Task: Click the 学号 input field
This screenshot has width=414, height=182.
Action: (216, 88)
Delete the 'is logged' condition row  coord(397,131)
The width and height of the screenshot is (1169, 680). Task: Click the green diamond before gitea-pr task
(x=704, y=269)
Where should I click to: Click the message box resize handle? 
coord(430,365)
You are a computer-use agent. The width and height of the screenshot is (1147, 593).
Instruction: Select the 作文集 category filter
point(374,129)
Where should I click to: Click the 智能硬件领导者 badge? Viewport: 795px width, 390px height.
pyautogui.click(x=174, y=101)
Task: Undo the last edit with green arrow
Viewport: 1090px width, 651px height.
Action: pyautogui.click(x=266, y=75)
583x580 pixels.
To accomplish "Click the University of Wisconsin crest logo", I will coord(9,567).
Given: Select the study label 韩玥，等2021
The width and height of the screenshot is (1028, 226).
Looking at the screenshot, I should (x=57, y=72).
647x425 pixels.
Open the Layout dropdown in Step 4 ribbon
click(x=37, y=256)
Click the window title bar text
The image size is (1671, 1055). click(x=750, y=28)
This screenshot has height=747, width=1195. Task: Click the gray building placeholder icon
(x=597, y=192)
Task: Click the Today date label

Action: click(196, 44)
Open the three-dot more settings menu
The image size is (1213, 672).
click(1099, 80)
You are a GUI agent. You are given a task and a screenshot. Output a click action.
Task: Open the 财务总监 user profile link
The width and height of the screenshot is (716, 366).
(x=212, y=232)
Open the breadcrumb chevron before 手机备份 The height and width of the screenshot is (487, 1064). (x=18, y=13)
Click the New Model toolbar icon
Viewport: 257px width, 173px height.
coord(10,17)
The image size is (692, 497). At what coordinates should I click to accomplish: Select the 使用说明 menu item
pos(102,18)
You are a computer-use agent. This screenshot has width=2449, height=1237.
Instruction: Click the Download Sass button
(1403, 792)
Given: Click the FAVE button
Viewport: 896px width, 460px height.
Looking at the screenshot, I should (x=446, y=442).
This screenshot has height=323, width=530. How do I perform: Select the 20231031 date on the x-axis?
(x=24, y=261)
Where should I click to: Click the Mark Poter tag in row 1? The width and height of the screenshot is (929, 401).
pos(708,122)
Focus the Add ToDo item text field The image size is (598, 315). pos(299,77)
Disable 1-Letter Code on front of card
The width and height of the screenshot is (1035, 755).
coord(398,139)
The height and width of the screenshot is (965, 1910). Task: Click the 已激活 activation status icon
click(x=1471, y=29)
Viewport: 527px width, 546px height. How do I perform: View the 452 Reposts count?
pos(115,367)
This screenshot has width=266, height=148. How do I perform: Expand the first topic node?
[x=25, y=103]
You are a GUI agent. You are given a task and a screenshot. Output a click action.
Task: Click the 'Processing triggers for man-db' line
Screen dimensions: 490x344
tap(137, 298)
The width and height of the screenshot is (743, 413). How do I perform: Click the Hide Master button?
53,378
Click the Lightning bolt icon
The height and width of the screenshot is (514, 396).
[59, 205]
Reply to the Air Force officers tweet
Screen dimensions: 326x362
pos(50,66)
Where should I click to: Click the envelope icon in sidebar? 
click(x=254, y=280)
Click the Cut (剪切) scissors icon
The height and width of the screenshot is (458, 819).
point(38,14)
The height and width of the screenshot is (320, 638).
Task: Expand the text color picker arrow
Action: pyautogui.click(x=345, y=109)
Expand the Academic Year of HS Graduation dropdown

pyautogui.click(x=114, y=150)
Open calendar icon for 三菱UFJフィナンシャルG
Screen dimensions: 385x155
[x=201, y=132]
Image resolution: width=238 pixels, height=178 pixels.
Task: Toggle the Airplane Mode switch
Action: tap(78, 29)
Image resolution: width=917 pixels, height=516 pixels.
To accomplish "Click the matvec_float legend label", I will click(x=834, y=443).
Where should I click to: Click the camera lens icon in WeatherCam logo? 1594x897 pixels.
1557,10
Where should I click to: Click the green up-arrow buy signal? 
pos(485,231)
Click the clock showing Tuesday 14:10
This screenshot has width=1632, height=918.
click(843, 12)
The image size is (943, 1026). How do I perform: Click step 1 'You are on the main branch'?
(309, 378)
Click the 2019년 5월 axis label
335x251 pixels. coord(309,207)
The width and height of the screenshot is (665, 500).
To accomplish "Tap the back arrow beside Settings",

### Exercise instructions
Lay out every one of the rows above as a numbered list, one line per item, with the blank lines dropped.

### The reply
1. Task: Click the 学号 input field
2. This screenshot has width=414, height=182.
3. Action: (216, 88)
4. Delete the 'is logged' condition row  coord(397,131)
5. The width and height of the screenshot is (1169, 680). Task: Click the green diamond before gitea-pr task
6. (x=704, y=269)
7. Where should I click to: Click the message box resize handle? 
8. coord(430,365)
9. You are a computer-use agent. The width and height of the screenshot is (1147, 593).
10. Instruction: Select the 作文集 category filter
11. point(374,129)
12. Where should I click to: Click the 智能硬件领导者 badge? Viewport: 795px width, 390px height.
13. pyautogui.click(x=174, y=101)
14. Task: Undo the last edit with green arrow
15. Viewport: 1090px width, 651px height.
16. Action: pyautogui.click(x=266, y=75)
17. 583x580 pixels.
18. To accomplish "Click the University of Wisconsin crest logo", I will coord(9,567).
19. Given: Select the study label 韩玥，等2021
20. The width and height of the screenshot is (1028, 226).
21. Looking at the screenshot, I should (x=57, y=72).
22. 647x425 pixels.
23. Open the Layout dropdown in Step 4 ribbon
24. click(x=37, y=256)
25. Click the window title bar text
26. The image size is (1671, 1055). click(x=750, y=28)
27. This screenshot has height=747, width=1195. Task: Click the gray building placeholder icon
28. (x=597, y=192)
29. Task: Click the Today date label
30. Action: click(196, 44)
31. Open the three-dot more settings menu
32. The image size is (1213, 672).
33. click(1099, 80)
34. You are a GUI agent. You are given a task and a screenshot. Output a click action.
35. Task: Open the 财务总监 user profile link
36. The width and height of the screenshot is (716, 366).
37. (x=212, y=232)
38. Open the breadcrumb chevron before 手机备份 The height and width of the screenshot is (487, 1064). (x=18, y=13)
39. Click the New Model toolbar icon
40. Viewport: 257px width, 173px height.
41. coord(10,17)
42. The image size is (692, 497). At what coordinates should I click to accomplish: Select the 使用说明 menu item
43. pos(102,18)
44. You are a computer-use agent. This screenshot has width=2449, height=1237.
45. Instruction: Click the Download Sass button
46. (1403, 792)
47. Given: Click the FAVE button
48. Viewport: 896px width, 460px height.
49. Looking at the screenshot, I should (x=446, y=442).
50. This screenshot has height=323, width=530. How do I perform: Select the 20231031 date on the x-axis?
51. (x=24, y=261)
52. Where should I click to: Click the Mark Poter tag in row 1? The width and height of the screenshot is (929, 401).
53. pos(708,122)
54. Focus the Add ToDo item text field The image size is (598, 315). pos(299,77)
55. Disable 1-Letter Code on front of card
56. The width and height of the screenshot is (1035, 755).
57. coord(398,139)
58. The height and width of the screenshot is (965, 1910). Task: Click the 已激活 activation status icon
59. click(x=1471, y=29)
60. Viewport: 527px width, 546px height. How do I perform: View the 452 Reposts count?
61. pos(115,367)
62. This screenshot has width=266, height=148. How do I perform: Expand the first topic node?
63. [x=25, y=103]
64. You are a GUI agent. You are given a task and a screenshot. Output a click action.
65. Task: Click the 'Processing triggers for man-db' line
66. Screen dimensions: 490x344
67. tap(137, 298)
68. The width and height of the screenshot is (743, 413). How do I perform: Click the Hide Master button?
69. 53,378
70. Click the Lightning bolt icon
71. The height and width of the screenshot is (514, 396).
72. [59, 205]
73. Reply to the Air Force officers tweet
74. Screen dimensions: 326x362
75. pos(50,66)
76. Where should I click to: Click the envelope icon in sidebar? 
77. click(x=254, y=280)
78. Click the Cut (剪切) scissors icon
79. The height and width of the screenshot is (458, 819).
80. point(38,14)
81. The height and width of the screenshot is (320, 638).
82. Task: Expand the text color picker arrow
83. Action: pyautogui.click(x=345, y=109)
84. Expand the Academic Year of HS Graduation dropdown
85. pyautogui.click(x=114, y=150)
86. Open calendar icon for 三菱UFJフィナンシャルG
87. Screen dimensions: 385x155
88. [x=201, y=132]
89. Image resolution: width=238 pixels, height=178 pixels.
90. Task: Toggle the Airplane Mode switch
91. Action: tap(78, 29)
92. Image resolution: width=917 pixels, height=516 pixels.
93. To accomplish "Click the matvec_float legend label", I will click(x=834, y=443).
94. Where should I click to: Click the camera lens icon in WeatherCam logo? 1594x897 pixels.
95. 1557,10
96. Where should I click to: Click the green up-arrow buy signal? 
97. pos(485,231)
98. Click the clock showing Tuesday 14:10
99. This screenshot has width=1632, height=918.
100. click(843, 12)
101. The image size is (943, 1026). How do I perform: Click step 1 'You are on the main branch'?
102. (309, 378)
103. Click the 2019년 5월 axis label
104. 335x251 pixels. coord(309,207)
105. The width and height of the screenshot is (665, 500).
106. To accomplish "Tap the back arrow beside Settings",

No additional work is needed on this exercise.